Two workers refused to work, claiming that they were sick from exposure to freon gas in the workplace. Over 3 years, there had been 5 incidents involving freon leaks from the building’s A/C system. The workers also claimed that their exposure to freon was worsened by the fact that not enough outdoor air was being added to the indoor air to meet safety standards. Both complained of light-headedness, dizziness and headaches. A federal OHS investigator concluded that there was no danger to the workers and that the IAQ was safe. So, the workers appealed.

DECISION

The federal appeals officer upheld the investigator’s decision that the refusals were unjustified.

EXPLANATION

The appeals officer noted that the investigator had conducted an extensive, 3-month investigation into the refusals. And that investigation reasonably concluded that the IAQ in the building didn’t pose a hazard to the workers. Of the 5 incidents involving the A/C system, only 2 involved freon leaks in the building. And neither of those incidents exposed workers to dangerous levels of freon. In addition, sufficient outdoor air was being added to the indoor air flow. Also, tests of the indoor air indicated that its quality was good. Lastly, the officer pointed out, no other workers had complained about the quality of the air in the building. The court concluded that the indoor air quality was safe and thus the workers’ refusals weren’t justified.
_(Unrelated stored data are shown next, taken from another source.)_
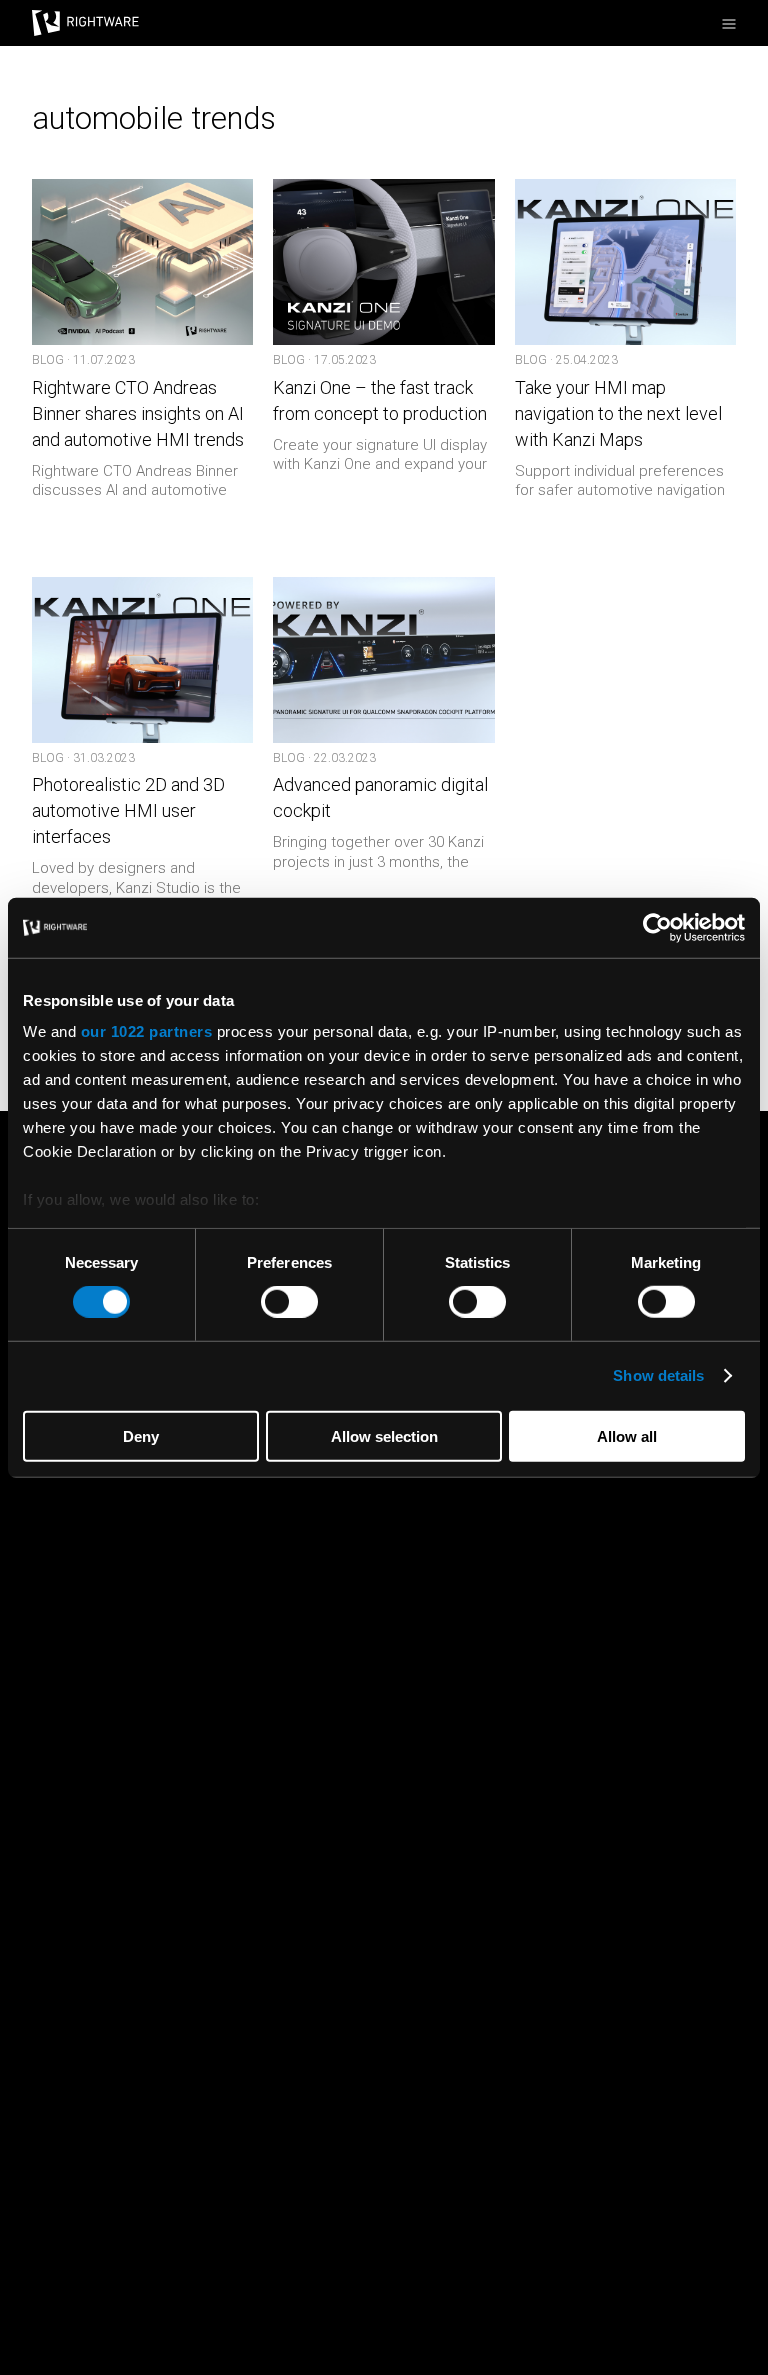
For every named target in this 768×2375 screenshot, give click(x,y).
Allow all (627, 1436)
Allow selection (384, 1436)
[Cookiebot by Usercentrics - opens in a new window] (657, 927)
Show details (658, 1375)
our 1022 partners (147, 1031)
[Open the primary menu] (729, 24)
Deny (141, 1436)
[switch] (289, 1302)
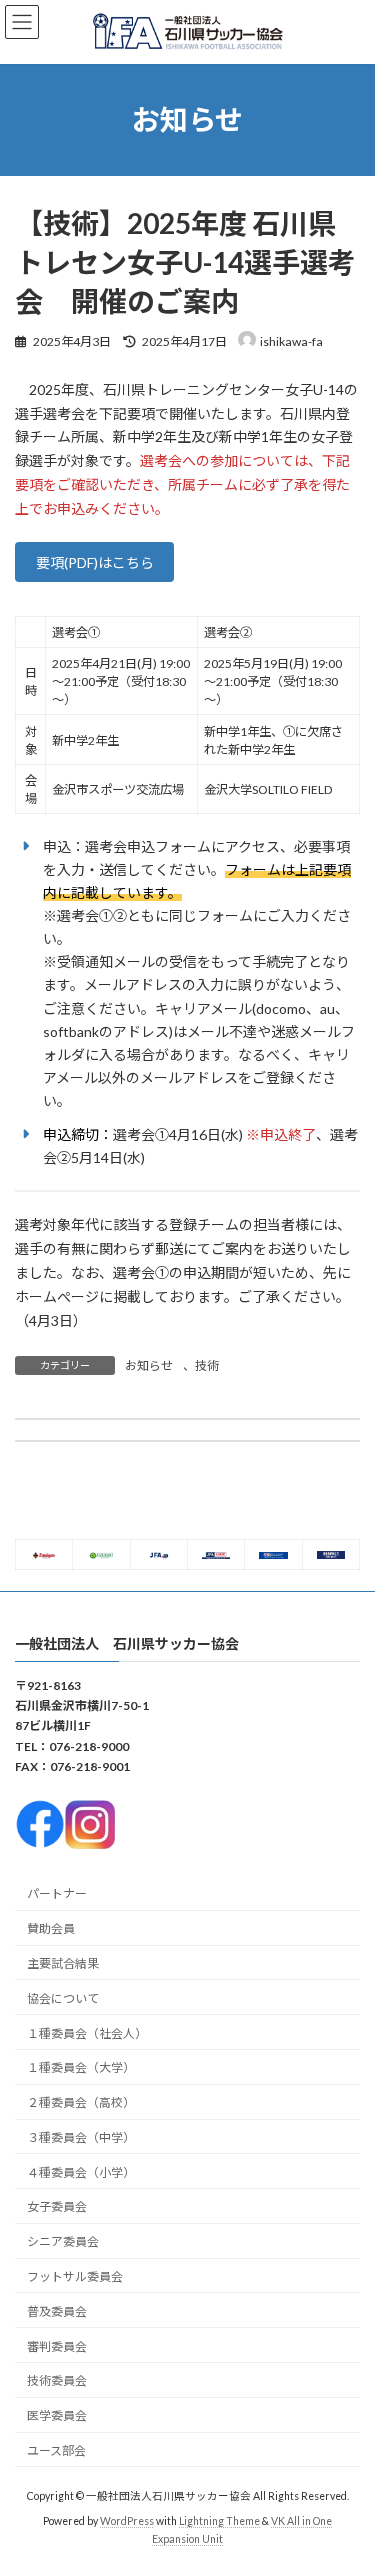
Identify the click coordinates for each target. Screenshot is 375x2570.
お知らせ (149, 1365)
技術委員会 (57, 2381)
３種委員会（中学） (81, 2137)
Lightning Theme (219, 2521)
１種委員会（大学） (81, 2068)
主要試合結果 (63, 1963)
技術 (207, 1365)
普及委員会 (57, 2311)
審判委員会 (57, 2346)
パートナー (57, 1894)
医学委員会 (57, 2415)
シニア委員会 (63, 2241)
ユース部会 (56, 2450)
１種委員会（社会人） (87, 2033)
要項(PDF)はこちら (95, 562)
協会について (63, 1998)
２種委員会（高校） (81, 2102)
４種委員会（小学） (81, 2172)
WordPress (127, 2521)
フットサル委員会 (75, 2276)
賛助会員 (51, 1928)
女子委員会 (57, 2207)
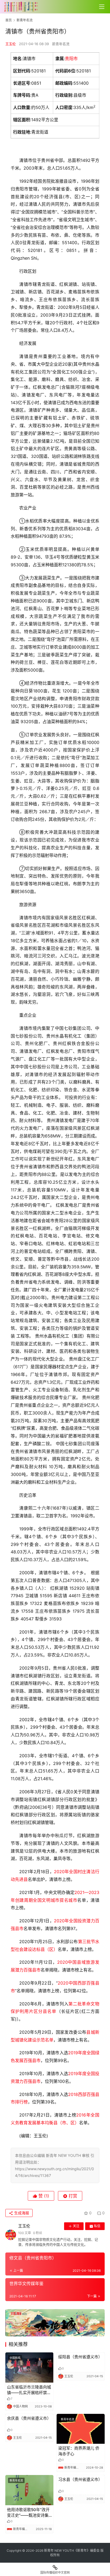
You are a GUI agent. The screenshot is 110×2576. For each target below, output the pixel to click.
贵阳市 (71, 58)
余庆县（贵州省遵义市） (29, 2418)
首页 (8, 20)
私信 (97, 2226)
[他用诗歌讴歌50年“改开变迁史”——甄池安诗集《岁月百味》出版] (29, 2490)
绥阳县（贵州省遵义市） (80, 2356)
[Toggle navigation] (101, 6)
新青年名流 (60, 44)
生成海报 (21, 2213)
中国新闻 (15, 2357)
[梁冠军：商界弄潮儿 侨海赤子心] (81, 2429)
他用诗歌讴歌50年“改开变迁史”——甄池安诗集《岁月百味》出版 (28, 2512)
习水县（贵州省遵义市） (80, 2479)
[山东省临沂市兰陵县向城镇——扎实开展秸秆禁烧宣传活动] (29, 2367)
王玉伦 (10, 44)
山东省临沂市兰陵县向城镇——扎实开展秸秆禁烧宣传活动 (29, 2389)
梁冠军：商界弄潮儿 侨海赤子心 (78, 2451)
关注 (76, 2226)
[Willan v. Canada (Human Resources Development), [2005] C.L.C.A.O.D. No. 20]

THE 5 THINGS YOU NEED TO GUARD AGAINST IAQ WORK REFUSALS

The moral of the story is that IAQ is legitimate grounds for a work refusal to the extent the worker’s health and safety concerns are reasonable. And while the above cases deal with chemical agents, the same reasoning applies equally to biological agents like the coronavirus. Accordingly, be sure to scrupulously implement your COVID-19 exposure control plan, including but not limited to the provisions providing for frequent cleaning and disinfection. On a general basis, you need 5 things to minimize the risk of IAQ work refusals at your workplace, whether COVID-related or not:

  1. Knowledge of the OHS IAQ standards of your jurisdiction;
  2. An analysis of what you must do to comply with those requirements;
  3. A written and effectively implemented general housekeeping and sanitary workplace policy that addresses IAQ; and
  4. A regimen for performing IAQ inspections; and
  5. A policy and procedure for investigating and addressing worker IAQ complaints so that they don’t turn into work refusals.